What a couple of weeks for DVD collections. They’re usually paced through the year until the Christmas rush, when the emphasis is on the new, the familiar and the cult. Well, Christmas came early this year for fans of classic cinema, and of course it hit while I’ve been traveling and have had less time than usual to explore them. So I’ve sampled my way through each of these sets, seeing two or three films from each collection and dipping my toe into the supplements (which is a moot point for some of them). I wish I’d had more time to view and more time to reflect and write, but as I’ve got a single weekend before I’m off again, I’m going to get through these before they are completely outdated. I present them chronologically: oldest films to most recent.
Presenting Sacha Guitry (Eclipse Series 22) (Criterion)

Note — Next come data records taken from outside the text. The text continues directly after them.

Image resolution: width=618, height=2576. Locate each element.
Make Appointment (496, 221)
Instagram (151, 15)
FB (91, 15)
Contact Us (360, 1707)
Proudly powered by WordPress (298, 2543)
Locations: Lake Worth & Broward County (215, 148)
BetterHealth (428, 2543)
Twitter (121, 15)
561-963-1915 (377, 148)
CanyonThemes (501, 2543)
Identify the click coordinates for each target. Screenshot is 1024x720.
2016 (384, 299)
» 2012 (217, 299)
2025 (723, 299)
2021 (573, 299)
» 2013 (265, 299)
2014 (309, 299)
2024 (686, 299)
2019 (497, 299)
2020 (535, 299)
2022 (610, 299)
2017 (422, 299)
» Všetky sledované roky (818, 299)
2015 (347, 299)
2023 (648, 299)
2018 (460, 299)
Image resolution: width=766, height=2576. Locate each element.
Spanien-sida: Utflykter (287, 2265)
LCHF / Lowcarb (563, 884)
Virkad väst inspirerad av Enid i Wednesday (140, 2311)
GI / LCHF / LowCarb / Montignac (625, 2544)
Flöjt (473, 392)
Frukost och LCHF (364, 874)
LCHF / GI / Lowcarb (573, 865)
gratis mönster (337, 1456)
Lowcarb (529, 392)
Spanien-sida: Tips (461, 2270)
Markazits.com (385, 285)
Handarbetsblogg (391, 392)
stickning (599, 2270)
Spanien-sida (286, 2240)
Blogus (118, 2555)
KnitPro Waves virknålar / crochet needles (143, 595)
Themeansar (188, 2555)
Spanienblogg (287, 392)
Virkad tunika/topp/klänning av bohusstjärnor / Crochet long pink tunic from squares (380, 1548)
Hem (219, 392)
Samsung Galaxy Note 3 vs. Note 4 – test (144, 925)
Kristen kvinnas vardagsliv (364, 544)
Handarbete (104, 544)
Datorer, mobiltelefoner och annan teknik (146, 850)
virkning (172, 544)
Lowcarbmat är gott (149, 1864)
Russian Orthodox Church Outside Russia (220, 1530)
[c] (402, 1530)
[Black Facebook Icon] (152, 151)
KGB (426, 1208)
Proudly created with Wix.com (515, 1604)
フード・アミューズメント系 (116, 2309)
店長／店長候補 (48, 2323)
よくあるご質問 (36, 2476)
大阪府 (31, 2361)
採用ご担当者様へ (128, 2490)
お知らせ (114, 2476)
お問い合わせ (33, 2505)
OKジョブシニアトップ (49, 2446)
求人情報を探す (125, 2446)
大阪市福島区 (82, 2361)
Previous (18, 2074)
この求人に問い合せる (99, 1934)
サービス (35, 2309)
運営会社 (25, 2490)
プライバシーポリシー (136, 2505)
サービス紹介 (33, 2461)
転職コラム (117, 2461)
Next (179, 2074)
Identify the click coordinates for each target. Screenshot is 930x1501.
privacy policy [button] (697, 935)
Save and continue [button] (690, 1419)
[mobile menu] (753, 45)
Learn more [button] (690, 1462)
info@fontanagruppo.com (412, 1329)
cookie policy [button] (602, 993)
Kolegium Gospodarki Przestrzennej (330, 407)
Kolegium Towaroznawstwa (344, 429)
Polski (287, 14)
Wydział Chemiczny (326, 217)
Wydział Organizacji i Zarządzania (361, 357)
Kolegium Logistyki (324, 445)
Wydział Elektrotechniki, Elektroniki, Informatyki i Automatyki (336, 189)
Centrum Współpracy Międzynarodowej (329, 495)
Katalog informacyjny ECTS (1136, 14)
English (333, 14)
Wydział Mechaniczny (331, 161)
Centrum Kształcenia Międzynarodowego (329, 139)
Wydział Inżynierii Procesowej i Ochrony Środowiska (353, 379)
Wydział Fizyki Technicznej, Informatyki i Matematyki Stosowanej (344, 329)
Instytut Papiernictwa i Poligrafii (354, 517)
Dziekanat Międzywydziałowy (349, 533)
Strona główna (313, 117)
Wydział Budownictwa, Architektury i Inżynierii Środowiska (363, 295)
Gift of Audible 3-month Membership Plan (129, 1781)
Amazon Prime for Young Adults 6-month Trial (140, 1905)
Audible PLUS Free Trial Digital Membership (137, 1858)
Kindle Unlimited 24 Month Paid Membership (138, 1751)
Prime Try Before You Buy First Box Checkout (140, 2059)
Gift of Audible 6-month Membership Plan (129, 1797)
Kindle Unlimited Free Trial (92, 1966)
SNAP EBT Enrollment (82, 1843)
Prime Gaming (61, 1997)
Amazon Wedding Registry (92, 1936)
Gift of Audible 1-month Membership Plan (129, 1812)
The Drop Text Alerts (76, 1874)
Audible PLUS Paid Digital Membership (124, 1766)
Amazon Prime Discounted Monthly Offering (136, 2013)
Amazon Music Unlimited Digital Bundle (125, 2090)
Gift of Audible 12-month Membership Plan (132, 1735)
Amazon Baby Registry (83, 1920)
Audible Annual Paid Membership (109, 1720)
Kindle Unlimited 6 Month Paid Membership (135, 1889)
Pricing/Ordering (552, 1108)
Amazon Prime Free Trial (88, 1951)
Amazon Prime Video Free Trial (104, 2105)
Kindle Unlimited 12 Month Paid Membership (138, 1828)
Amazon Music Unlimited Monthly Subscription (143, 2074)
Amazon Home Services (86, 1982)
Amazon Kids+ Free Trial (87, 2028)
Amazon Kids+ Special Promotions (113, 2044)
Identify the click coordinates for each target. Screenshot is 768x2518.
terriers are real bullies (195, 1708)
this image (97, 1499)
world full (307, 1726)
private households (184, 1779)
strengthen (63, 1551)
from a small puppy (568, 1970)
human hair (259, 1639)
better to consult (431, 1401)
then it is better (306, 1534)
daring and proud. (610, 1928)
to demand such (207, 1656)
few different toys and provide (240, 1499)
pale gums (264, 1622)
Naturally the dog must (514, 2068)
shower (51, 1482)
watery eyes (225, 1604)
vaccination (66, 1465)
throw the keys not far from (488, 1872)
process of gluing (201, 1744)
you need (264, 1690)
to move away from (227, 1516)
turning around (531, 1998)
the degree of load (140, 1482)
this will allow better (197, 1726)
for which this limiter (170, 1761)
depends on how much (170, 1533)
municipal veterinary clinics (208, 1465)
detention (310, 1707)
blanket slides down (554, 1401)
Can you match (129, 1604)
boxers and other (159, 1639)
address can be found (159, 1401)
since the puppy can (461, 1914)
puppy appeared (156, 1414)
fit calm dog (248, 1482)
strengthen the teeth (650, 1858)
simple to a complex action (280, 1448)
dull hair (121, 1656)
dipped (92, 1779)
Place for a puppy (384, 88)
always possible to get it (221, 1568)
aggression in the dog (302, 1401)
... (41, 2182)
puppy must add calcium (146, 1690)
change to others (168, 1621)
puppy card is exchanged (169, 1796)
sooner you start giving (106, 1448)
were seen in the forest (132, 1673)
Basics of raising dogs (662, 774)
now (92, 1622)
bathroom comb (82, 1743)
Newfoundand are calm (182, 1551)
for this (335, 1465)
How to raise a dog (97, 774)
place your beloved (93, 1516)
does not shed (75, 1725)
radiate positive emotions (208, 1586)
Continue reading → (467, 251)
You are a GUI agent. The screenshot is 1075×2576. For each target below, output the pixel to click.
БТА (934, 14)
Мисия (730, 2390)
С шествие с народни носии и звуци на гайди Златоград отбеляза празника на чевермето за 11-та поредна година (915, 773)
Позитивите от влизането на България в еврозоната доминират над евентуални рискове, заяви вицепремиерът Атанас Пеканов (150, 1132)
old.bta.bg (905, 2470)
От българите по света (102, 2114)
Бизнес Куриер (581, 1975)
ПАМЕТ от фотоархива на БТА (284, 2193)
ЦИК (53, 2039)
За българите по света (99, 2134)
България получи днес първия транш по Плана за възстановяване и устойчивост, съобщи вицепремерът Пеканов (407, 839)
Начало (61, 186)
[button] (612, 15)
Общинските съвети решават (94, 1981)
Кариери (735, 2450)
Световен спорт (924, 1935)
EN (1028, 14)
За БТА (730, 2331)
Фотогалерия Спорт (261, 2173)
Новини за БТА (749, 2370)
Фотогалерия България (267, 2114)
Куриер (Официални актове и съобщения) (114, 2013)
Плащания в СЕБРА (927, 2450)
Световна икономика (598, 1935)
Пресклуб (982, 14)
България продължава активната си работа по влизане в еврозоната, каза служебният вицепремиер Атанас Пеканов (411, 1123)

How did the reputation of actor, playwright and filmmaker Sacha Guitry, once the toast of French theater and cinema and popular culture, so slip into obscurity over the years? In the United States, at the very least, he is barely a footnote and his films all but impossible to see. This box set of four comedies from the thirties, written and directed by leading man and defining personality Guitry, goes a long way to correcting both oversights. The Story of a Cheat (1936) takes the idea of narration to a new level in a comic memoir of a reluctant scoundrel (“What have I done to the Lord that people constantly solicit me to engage in crime?”) recounting his life in snappy flashbacks with running commentary. The visual credits sequence alone (which surely inspired Orson Welles’ visionary trailer to Citizen Kane) is a treat. The Pearls of the Crown is even an even more intricately cut bauble of a lark, a tale that bounds through history (and multiple languages) and over the globe to trace the journeys of seven perfect pearls, and once again teases the audience with its tongue-in-cheek storytelling and droll self-awareness when it comes to actors playing multiple roles.